Berliner Scientology wieder auf freiem Fuß

13.12.2001

Die Scientology-Organisation darf in Berlin nicht mehr von Vertrauensleuten des Verfassungsschutzes observiert werden. Das Berliner Verwaltungsgericht gab am Donnerstag einer Klage der umstrittenen Organisation statt, die sich gegen die Beobachtung durch das Landesamt für Verfassungsschutz gerichtet hatte. Das Land Berlin habe nicht plausibel dargelegt, dass der Einsatz von Vertrauensleuten auch gegenwärtig noch geboten sei, urteilten die Richter.

In anderen Bundesländern, beispielsweise Sachsen und Bayern, geht die Hexenjagd auf die etwa 6.000 Scientologen jedoch weiter.

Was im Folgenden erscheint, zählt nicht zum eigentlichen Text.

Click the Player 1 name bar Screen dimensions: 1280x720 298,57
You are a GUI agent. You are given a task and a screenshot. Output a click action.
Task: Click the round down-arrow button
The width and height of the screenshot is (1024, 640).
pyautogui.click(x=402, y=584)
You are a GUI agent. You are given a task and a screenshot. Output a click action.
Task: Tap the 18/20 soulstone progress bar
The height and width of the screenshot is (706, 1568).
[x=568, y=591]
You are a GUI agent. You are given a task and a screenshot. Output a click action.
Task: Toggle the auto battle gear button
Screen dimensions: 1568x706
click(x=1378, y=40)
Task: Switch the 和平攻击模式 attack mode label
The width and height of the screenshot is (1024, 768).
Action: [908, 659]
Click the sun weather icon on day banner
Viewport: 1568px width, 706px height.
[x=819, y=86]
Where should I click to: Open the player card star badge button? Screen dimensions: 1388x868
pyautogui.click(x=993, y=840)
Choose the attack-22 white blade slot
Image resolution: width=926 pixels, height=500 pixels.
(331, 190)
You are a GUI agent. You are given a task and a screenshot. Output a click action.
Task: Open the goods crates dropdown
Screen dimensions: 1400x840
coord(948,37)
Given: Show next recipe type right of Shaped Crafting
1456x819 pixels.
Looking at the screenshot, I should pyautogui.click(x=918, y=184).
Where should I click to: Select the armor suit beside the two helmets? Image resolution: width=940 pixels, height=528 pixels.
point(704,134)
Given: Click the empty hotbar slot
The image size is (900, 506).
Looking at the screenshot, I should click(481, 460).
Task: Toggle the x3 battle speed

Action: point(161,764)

Für "Verfassungsschützer" sind die Scientologen eine Gefahr für das freiheitliche Grundprinzip der Gesellschaft, weil die Zukunftsvision der Scientologen eine Gesellschaft von "cleanen" (geläuterten) Führungskräften vorsieht, und nur einer solchen "cleanen" Demokratie volle Legitimität zubilligt.

Dass die Scientologen angeblich so etwas wie "Gehirnwäsche" anwenden und den Mitgliedern ihre individuelle, geistige Freiheit rauben, scheint den Verfassungsschützern sekundär. Die Bespitzelungsmaschinerie ist ja auch ihrerseits ein Angriff auf die individuelle geistige Freiheit.

Alles, was nicht konform geht mit der materiellen Geistlosigkeit unserer Gesellschaft, und die sozioökonomische Besitzstandsbewahrung unterschreibt, wird mit der Verfassungskeule an den Pranger gestellt. Eine Vorstellung von einer höher entwickelten Gesellschaft ist, auch nur als Vision, für die geistlosen Hüter der geistlosen Gesellschaft ein Affront gegen das Prinzip der gleichen bodenlosen Geistlosigkeit. Wer könnte es dabei nicht auch mit dem Verfassungsschutz zu tun bekommen? Selbst die Staatskirche mit der christlichen Apokalypse hat eine Vision von einer fundamentalen Beseitigung der Gesellschaft. Arbeit gibt es also genug für die Verfassungsschützer.

Eine Gedankenpolizei ist aber einer Demokratie unwürdig, und wenn Scientology so gefährlich ist, wie behauptet wird, ist der Ansatz falsch, die Gesellschaft als Ganzes vor Scientology zu schützen, sondern viel eher sollten die Bürger als Individuen durch Öffentlichkeit und zivilrechtlich-polizeiliche Tätigkeit davor geschützt werden.